What you should do
Would you give the entries below again, precisely as they are written?

Stored data entries:
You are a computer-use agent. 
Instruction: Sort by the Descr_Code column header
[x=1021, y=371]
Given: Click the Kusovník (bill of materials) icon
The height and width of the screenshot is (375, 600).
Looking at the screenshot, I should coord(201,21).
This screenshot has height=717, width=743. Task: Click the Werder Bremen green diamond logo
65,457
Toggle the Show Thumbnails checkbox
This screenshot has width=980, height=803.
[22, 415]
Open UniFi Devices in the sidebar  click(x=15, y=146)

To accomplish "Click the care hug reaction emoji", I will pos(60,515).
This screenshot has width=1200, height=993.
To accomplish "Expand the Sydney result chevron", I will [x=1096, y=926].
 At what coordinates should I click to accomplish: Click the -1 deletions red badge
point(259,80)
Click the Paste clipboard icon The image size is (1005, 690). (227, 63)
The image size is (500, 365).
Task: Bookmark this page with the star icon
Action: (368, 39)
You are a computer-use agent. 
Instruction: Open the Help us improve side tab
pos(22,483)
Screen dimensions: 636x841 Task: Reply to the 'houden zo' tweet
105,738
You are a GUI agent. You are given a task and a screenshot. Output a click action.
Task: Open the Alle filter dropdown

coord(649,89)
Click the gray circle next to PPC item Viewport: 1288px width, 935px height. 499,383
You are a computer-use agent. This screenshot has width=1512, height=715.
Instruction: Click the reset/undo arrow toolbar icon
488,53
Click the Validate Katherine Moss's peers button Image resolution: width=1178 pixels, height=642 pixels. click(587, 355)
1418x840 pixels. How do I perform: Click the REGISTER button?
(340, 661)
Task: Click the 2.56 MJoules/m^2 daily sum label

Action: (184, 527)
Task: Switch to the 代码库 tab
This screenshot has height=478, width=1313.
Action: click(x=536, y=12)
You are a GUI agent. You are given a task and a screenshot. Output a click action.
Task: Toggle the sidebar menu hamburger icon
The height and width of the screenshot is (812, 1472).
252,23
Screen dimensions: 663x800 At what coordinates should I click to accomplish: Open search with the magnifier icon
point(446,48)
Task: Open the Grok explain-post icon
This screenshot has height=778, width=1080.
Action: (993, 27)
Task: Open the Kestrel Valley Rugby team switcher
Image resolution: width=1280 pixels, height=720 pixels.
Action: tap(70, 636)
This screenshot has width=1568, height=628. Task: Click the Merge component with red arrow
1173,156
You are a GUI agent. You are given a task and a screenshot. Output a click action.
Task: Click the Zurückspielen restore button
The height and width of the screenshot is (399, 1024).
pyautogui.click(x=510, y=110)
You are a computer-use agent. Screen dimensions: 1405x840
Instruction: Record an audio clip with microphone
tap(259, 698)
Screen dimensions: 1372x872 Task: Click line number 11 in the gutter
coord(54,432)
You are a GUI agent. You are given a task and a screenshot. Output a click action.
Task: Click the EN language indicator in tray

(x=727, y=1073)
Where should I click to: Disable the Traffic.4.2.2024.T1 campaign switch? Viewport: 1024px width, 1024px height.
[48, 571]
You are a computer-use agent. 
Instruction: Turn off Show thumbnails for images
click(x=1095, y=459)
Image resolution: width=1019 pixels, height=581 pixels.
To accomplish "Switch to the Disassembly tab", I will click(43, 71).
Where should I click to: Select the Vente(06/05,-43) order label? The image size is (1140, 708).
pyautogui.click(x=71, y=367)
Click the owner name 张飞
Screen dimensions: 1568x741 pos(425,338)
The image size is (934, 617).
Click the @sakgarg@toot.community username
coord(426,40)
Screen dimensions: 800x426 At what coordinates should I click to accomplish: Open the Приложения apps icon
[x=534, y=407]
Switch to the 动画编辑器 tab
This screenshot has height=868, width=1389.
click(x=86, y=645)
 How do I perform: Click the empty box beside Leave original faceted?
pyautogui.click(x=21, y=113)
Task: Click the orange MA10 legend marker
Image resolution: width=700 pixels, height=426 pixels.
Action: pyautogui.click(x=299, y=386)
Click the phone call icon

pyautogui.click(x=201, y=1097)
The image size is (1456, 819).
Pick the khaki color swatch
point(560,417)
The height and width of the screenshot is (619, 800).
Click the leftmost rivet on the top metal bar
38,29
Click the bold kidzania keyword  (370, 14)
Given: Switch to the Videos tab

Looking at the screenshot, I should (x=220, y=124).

Expected output
You are a computer-use agent. 
Instruction: Sort by the Descr_Code column header
[x=1021, y=371]
Given: Click the Kusovník (bill of materials) icon
The height and width of the screenshot is (375, 600).
Looking at the screenshot, I should coord(201,21).
This screenshot has height=717, width=743. Task: Click the Werder Bremen green diamond logo
65,457
Toggle the Show Thumbnails checkbox
This screenshot has width=980, height=803.
[22, 415]
Open UniFi Devices in the sidebar  click(x=15, y=146)

To accomplish "Click the care hug reaction emoji", I will pos(60,515).
This screenshot has width=1200, height=993.
To accomplish "Expand the Sydney result chevron", I will [x=1096, y=926].
 At what coordinates should I click to accomplish: Click the -1 deletions red badge
point(259,80)
Click the Paste clipboard icon The image size is (1005, 690). (227, 63)
The image size is (500, 365).
Task: Bookmark this page with the star icon
Action: (368, 39)
You are a computer-use agent. 
Instruction: Open the Help us improve side tab
pos(22,483)
Screen dimensions: 636x841 Task: Reply to the 'houden zo' tweet
105,738
You are a GUI agent. You are given a task and a screenshot. Output a click action.
Task: Open the Alle filter dropdown

coord(649,89)
Click the gray circle next to PPC item Viewport: 1288px width, 935px height. 499,383
You are a computer-use agent. This screenshot has width=1512, height=715.
Instruction: Click the reset/undo arrow toolbar icon
488,53
Click the Validate Katherine Moss's peers button Image resolution: width=1178 pixels, height=642 pixels. click(587, 355)
1418x840 pixels. How do I perform: Click the REGISTER button?
(340, 661)
Task: Click the 2.56 MJoules/m^2 daily sum label

Action: (184, 527)
Task: Switch to the 代码库 tab
This screenshot has height=478, width=1313.
Action: click(x=536, y=12)
You are a GUI agent. You are given a task and a screenshot. Output a click action.
Task: Toggle the sidebar menu hamburger icon
The height and width of the screenshot is (812, 1472).
252,23
Screen dimensions: 663x800 At what coordinates should I click to accomplish: Open search with the magnifier icon
point(446,48)
Task: Open the Grok explain-post icon
This screenshot has height=778, width=1080.
Action: (993, 27)
Task: Open the Kestrel Valley Rugby team switcher
Image resolution: width=1280 pixels, height=720 pixels.
Action: tap(70, 636)
This screenshot has width=1568, height=628. Task: Click the Merge component with red arrow
1173,156
You are a GUI agent. You are given a task and a screenshot. Output a click action.
Task: Click the Zurückspielen restore button
The height and width of the screenshot is (399, 1024).
pyautogui.click(x=510, y=110)
You are a computer-use agent. Screen dimensions: 1405x840
Instruction: Record an audio clip with microphone
tap(259, 698)
Screen dimensions: 1372x872 Task: Click line number 11 in the gutter
coord(54,432)
You are a GUI agent. You are given a task and a screenshot. Output a click action.
Task: Click the EN language indicator in tray

(x=727, y=1073)
Where should I click to: Disable the Traffic.4.2.2024.T1 campaign switch? Viewport: 1024px width, 1024px height.
[48, 571]
You are a computer-use agent. 
Instruction: Turn off Show thumbnails for images
click(x=1095, y=459)
Image resolution: width=1019 pixels, height=581 pixels.
To accomplish "Switch to the Disassembly tab", I will click(43, 71).
Where should I click to: Select the Vente(06/05,-43) order label? The image size is (1140, 708).
pyautogui.click(x=71, y=367)
Click the owner name 张飞
Screen dimensions: 1568x741 pos(425,338)
The image size is (934, 617).
Click the @sakgarg@toot.community username
coord(426,40)
Screen dimensions: 800x426 At what coordinates should I click to accomplish: Open the Приложения apps icon
[x=534, y=407]
Switch to the 动画编辑器 tab
This screenshot has height=868, width=1389.
click(x=86, y=645)
 How do I perform: Click the empty box beside Leave original faceted?
pyautogui.click(x=21, y=113)
Task: Click the orange MA10 legend marker
Image resolution: width=700 pixels, height=426 pixels.
Action: pyautogui.click(x=299, y=386)
Click the phone call icon

pyautogui.click(x=201, y=1097)
The image size is (1456, 819).
Pick the khaki color swatch
point(560,417)
The height and width of the screenshot is (619, 800).
Click the leftmost rivet on the top metal bar
38,29
Click the bold kidzania keyword  (370, 14)
Given: Switch to the Videos tab

Looking at the screenshot, I should (x=220, y=124).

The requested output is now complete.